Description of the task:
In the material from the line containing "Task: Expand the" through the line containing "Action: tap(1179, 369)", substitute "folded" for "collapsed" and change nothing else. Give back only those lines, without the pictures.

Records for this task:
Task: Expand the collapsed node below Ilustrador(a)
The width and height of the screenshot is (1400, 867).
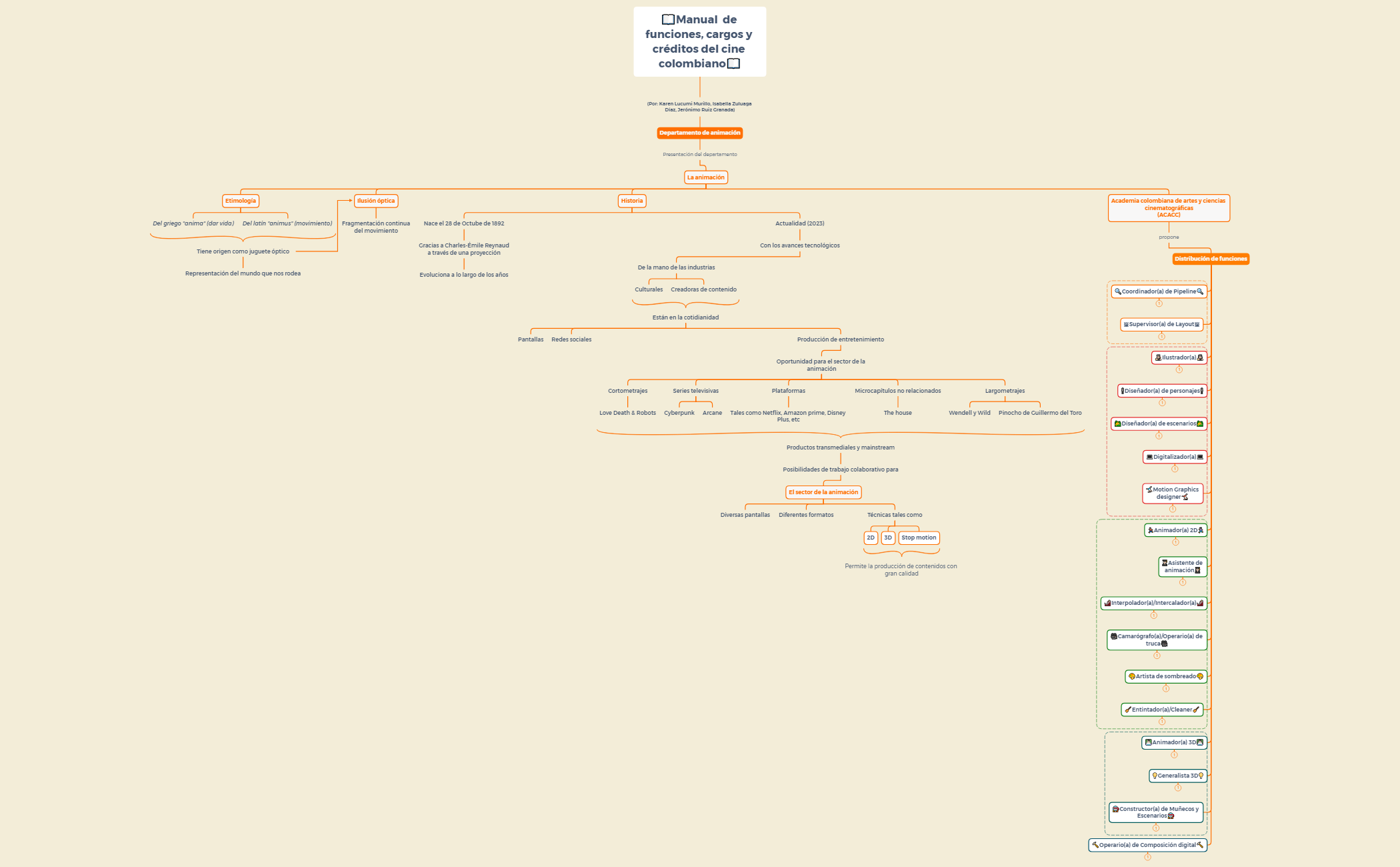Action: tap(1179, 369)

---

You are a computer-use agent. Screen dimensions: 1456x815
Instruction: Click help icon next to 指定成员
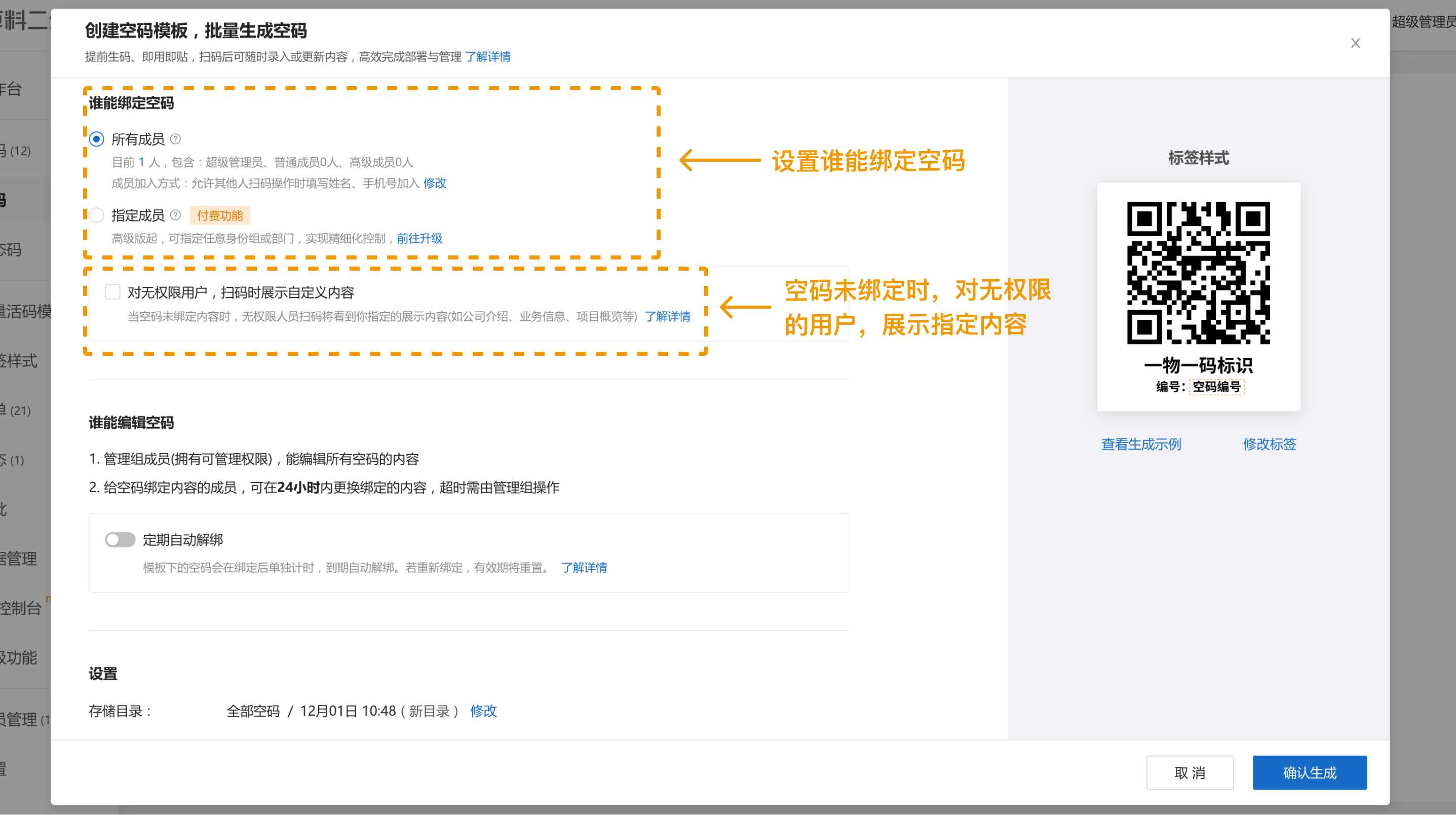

==

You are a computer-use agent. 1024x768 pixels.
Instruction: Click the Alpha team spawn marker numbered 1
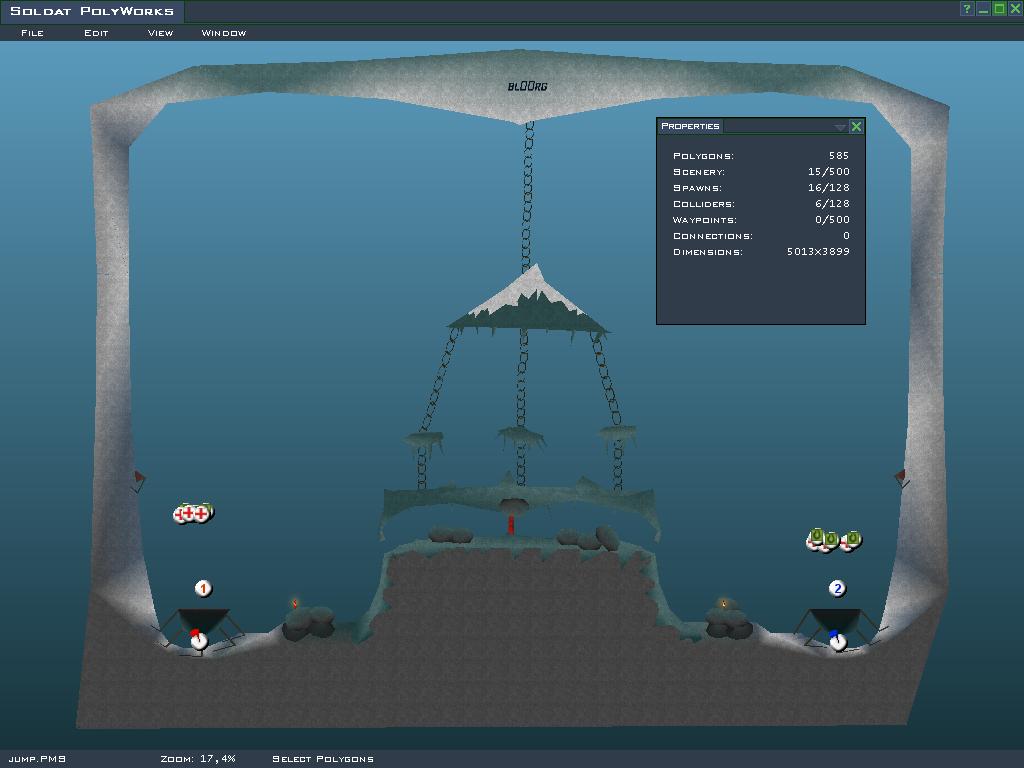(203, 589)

Problem solution:
Task: Expand the folded node below Ilustrador(a)
The width and height of the screenshot is (1400, 867).
Action: tap(1179, 369)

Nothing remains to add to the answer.